RECORDS FOR PROCESSING:
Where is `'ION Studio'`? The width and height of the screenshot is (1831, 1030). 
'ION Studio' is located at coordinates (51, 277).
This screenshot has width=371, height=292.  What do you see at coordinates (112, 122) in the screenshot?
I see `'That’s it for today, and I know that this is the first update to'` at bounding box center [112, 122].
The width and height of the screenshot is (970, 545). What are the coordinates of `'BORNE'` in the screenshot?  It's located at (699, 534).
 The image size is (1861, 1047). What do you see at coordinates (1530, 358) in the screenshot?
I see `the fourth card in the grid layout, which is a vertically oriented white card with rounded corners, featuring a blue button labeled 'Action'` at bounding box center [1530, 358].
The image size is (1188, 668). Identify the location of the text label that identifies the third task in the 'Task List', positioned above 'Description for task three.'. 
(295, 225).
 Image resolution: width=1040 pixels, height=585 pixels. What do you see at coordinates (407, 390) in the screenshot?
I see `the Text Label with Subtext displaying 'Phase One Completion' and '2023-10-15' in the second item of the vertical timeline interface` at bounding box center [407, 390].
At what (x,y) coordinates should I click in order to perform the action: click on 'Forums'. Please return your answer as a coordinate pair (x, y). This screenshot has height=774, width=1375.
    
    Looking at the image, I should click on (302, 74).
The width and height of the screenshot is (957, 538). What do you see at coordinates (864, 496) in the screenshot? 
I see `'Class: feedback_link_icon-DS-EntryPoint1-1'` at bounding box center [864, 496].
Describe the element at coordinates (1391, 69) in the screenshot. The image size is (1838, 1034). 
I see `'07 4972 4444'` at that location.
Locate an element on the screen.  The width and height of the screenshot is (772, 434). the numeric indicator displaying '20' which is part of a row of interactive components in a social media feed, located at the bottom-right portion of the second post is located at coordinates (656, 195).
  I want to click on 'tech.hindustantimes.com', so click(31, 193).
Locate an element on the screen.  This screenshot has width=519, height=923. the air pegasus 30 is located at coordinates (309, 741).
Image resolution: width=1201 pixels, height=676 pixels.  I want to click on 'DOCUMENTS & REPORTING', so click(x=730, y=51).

WHAT IS NEEDED: Pick out every line of the data above that contains the word "height", and copy each of those lines.

WRITTEN SOLUTION:
Where is `'ION Studio'`? The width and height of the screenshot is (1831, 1030). 
This screenshot has width=371, height=292.  What do you see at coordinates (112, 122) in the screenshot?
The width and height of the screenshot is (970, 545). What are the coordinates of `'BORNE'` in the screenshot?  It's located at (699, 534).
 Image resolution: width=1040 pixels, height=585 pixels. What do you see at coordinates (407, 390) in the screenshot?
At what (x,y) coordinates should I click in order to perform the action: click on 'Forums'. Please return your answer as a coordinate pair (x, y). This screenshot has height=774, width=1375.
The width and height of the screenshot is (957, 538). What do you see at coordinates (864, 496) in the screenshot? 
Locate an element on the screen.  The width and height of the screenshot is (772, 434). the numeric indicator displaying '20' which is part of a row of interactive components in a social media feed, located at the bottom-right portion of the second post is located at coordinates (656, 195).
Locate an element on the screen.  This screenshot has width=519, height=923. the air pegasus 30 is located at coordinates (309, 741).
Image resolution: width=1201 pixels, height=676 pixels.  I want to click on 'DOCUMENTS & REPORTING', so click(x=730, y=51).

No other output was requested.